Tra i benefici concessi dalla legge 104 del 1992 vi è anche il diritto, per i lavoratori dipendenti del settore sia pubblico che privato che assistono una persona con handicap in situazione di gravità, di scegliere la sede di lavoro più vicina al domicilio della persona da assistere e di non essere trasferiti senza il proprio consenso presso un'altra sede.

Tale diritto, sancito dal quinto comma dell'articolo 33, non può tuttavia reputarsi assoluto e illimitato, in quanto la stessa disposizione normativa, nel prevederlo, aggiunge che lo stesso può essere esercitato "ove possibile". Si tratta di un inciso che la Corte di cassazione, in più occasioni e anche nei giorni scorsi (sezione lavoro, 27 giugno 2022, n. 20523), ha interpretato come teso a bilanciare l'interesse del lavoratore a ottenere o mantenere una determinata sede di lavoro con quello economico-organizzativo del datore di lavoro.

Soprattutto nel pubblico, ove a venire in rilievo è anche l'interesse della collettività, è innanzitutto il datore di lavoro a dover valutare se un posto possa reputarsi disponibile per il lavoratore che beneficia della legge 104.

In altre parole, il diritto di scelta del lavoratore non può in nessun modo ledere le esigenze economiche, organizzative o produttive del datore di lavoro né tantomeno, se quest'ultimo coincide con una pubblica amministrazione, arrecare un danno agli interessi della collettività.

Oltretutto, come ricorda la Corte di cassazione, il beneficio disciplinato dall'articolo 33 è di certo uno strumento con il quale si sostengono le persone in condizione di handicap (seppur indirettamente, in quanto il destinatario diretto della previsione normativa è il familiare che presta assistenza), ma sicuramente non è l'unica tutela della solidarietà assistenziale.

Ciò considerato, e soffermandoci più in particolare sull'ipotesi del lavoro pubblico in cui a venire in rilievo non è il semplice interesse datoriale, la vacanza del posto non è quindi una condizione sufficiente a rendere assoluto e illimitato il diritto di scelta della sede da parte del lavoratore, in quanto la stessa deve essere accompagnata dalla decisione della PA di renderla disponibile coprendo il posto.
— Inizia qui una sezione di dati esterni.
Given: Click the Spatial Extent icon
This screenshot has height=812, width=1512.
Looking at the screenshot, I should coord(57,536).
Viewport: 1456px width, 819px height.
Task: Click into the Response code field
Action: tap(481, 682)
L'amministrazione, infatti, è completamente libera di scegliere se coprire una vacanza o se privilegiare soluzioni differenti, pur sempre nel rispetto dei principi di imparzialità e di buon andamento cui deve ispirare la propria attività.

In conclusione, il diritto di scelta riconosciuto dall'articolo 33 della legge 104 al lavoratore che assiste una persona affetta da handicap è sempre recessivo rispetto all'esigenza di servizio e, nel pubblico impiego, trova nella vacanza, per utilizzare le parole della Corte di cassazione, "una mera potenzialità" che diventa attualità solo a fronte di una specifica decisione della pubblica amministrazione di renderla disponibile.